衣服を洗って干し、洗濯をたたんでしまい、部屋を掃除し、ごみは回収の日に出す。仮に自分自身が汚く朽ち果てることになったとしても、静謐な部屋に横たわっていたい。
◇
業者は、無感情に部屋のものを袋に詰めて、トラックへと投げ込んでいった。仕事だから当然だ。それでよいのだ。
袋の中にファイルが見えたので、わざわざトラックから引っ張り戻し、そのファイルを開いてみた。
かつて父が携わった仕事の資料と思しき書類が挟まれていた。そっとファイルを閉じて袋に戻し、再びトラックへと投げ込んだ。
生きた証が一つ一つ捨てられていく様に、努めて何も思わないようにした。正面から向き合うと、また心が荒れると思ったから。
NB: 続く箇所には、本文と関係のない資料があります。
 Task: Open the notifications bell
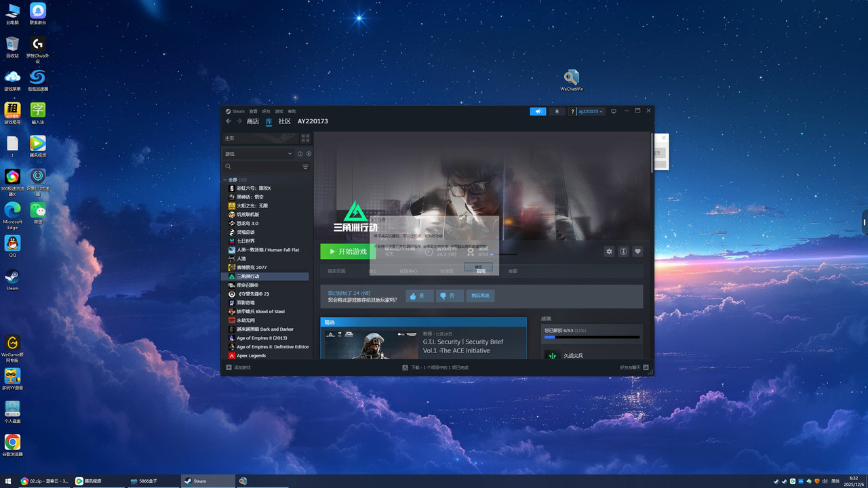pyautogui.click(x=557, y=111)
父が生きた68年の痕跡はこうしてあっけなく消えてしまった。
◇
私の名前は、父が付けたらしい。
本当はもっと中性的な名前がよくて、あまり気に入っていたわけではないのだが、最近はそれほど嫌でもなくなってきた。響きはともかく、漢字は気に入っている。
私こそが、私の名前こそが彼の生きた証なのだと思いたい。
そう思えば、トラックに投げ込まれて失われていった父の「生きた痕跡」を思い出してしまいそうな時、少しは苦しみを和らげてくれる効果があるような気がしている。